When we go into a recession, many things become easier to buy and harder to sell. And when we go into a boom, those same things become easier to sell and harder to buy. A recession has lots of buyers’ markets and a boom has lots of sellers’ markets. That’s what I mean by L-data.

Read the whole thing.

If the GDP factory does not cut prices and wages during a recession, then we have excess supplies of goods and labor. But I do not think in terms of a GDP factory. Instead, I think in terms of creative destruction and groping toward equilibrium. In Hayek’s phrase, I think of competition as a discovery procedure. The task is for entrepreneurs to discover ways to exploit comparative advantage. If Rowe wants L-data that measure the liquidity (or lack thereof) in the GDP factory, I want D-data that measure the rate at which entrepreneurs are discovering how to exploit comparative advantage.

For all I know, when business owners respond to a survey by saying that they are very concerned with a need for more sales, they are providing D-Data. They could be telling us that they are having difficulty establishing patterns of sustainable specialization and trade.

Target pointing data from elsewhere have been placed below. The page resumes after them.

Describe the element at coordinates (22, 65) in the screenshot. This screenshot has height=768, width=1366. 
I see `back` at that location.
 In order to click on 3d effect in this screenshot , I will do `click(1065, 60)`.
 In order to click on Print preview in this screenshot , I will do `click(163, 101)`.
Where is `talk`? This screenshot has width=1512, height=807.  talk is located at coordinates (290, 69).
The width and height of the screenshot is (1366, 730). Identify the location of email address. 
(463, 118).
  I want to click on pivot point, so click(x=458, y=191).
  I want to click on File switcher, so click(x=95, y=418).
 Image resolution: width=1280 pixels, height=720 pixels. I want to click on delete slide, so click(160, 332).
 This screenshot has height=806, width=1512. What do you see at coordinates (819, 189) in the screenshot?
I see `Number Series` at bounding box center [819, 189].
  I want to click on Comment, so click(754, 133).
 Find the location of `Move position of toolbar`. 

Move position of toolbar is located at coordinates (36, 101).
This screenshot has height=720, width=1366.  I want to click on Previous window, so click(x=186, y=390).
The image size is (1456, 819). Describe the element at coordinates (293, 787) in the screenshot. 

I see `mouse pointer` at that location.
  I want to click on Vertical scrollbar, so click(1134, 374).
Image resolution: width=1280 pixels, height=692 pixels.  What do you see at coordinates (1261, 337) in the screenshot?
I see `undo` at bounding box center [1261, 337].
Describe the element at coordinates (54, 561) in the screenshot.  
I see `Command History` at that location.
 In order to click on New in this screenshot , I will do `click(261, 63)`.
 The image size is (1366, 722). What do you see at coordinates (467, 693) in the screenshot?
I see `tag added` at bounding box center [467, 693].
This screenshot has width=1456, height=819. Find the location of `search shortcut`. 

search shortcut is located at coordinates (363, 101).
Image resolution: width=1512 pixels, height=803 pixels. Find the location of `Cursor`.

From my perspective, we are in a recession (and, yes, I still think of us as in a recession) because we recently learned that many patterns of specialization and trade are not sustainable, and because the process of discovering new patterns is proceeding slowly. I would bet Karl Smith, Dean Baker, and anyone else who wants to take me on that most unemployed workers are not going to get their old jobs back as the economy recovers. Instead, new patterns will emerge. I wish we had D-data that told us more about this process of emergence.